(Data for this exercise Opens)

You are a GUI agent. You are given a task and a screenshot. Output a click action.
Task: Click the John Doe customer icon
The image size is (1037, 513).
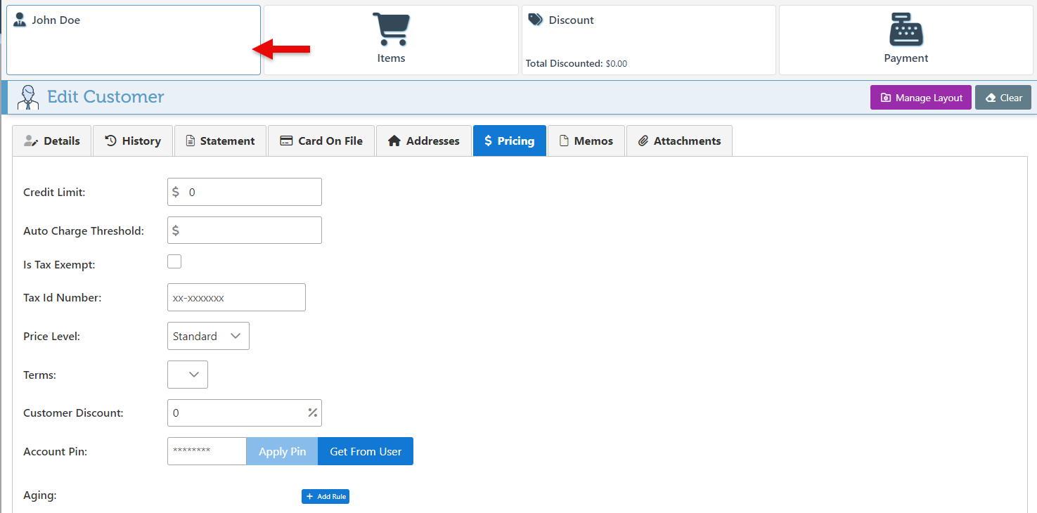click(20, 20)
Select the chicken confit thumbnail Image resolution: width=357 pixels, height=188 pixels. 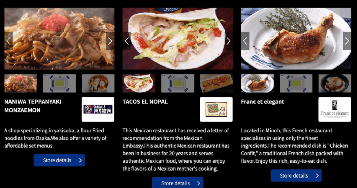pyautogui.click(x=258, y=83)
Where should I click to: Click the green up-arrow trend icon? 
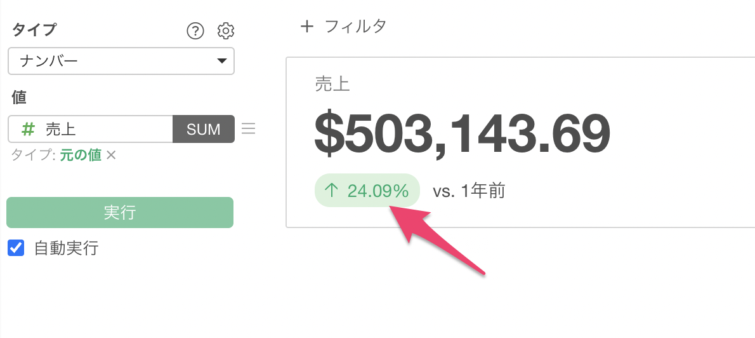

(Data for this exercise Closes)

-- What to work on --
Only the lines containing the word "icon" should be returned from the data above.

-- Solution to this problem --
Task: Click the John Doe customer icon
Where should I click to: Click the green up-arrow trend icon? 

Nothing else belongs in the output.